What you have to do ▸ Find every line below that contains the word "Open" and copy it out.

------ Recorded information ------

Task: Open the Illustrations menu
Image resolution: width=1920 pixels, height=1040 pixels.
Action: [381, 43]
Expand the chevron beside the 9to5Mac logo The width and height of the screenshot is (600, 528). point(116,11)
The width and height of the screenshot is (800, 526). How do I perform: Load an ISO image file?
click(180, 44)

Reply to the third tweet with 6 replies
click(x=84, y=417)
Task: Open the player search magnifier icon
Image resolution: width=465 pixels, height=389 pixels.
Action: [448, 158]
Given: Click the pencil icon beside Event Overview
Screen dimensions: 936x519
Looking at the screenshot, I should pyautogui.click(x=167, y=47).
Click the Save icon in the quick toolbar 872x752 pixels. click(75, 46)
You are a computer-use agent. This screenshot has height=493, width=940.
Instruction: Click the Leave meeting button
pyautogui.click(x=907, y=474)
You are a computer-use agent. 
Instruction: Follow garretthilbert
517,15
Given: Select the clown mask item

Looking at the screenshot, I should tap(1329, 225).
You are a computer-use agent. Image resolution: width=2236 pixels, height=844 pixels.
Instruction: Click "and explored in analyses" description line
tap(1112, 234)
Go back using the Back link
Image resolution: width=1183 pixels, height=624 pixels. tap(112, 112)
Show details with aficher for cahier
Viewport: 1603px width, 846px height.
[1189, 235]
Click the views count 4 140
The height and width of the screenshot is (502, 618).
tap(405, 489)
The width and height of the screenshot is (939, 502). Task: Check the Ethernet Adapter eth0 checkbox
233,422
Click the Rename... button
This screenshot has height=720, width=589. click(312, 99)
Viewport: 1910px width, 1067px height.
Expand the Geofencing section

------

The completed task ▸
Task: Open the Illustrations menu
Task: Open the player search magnifier icon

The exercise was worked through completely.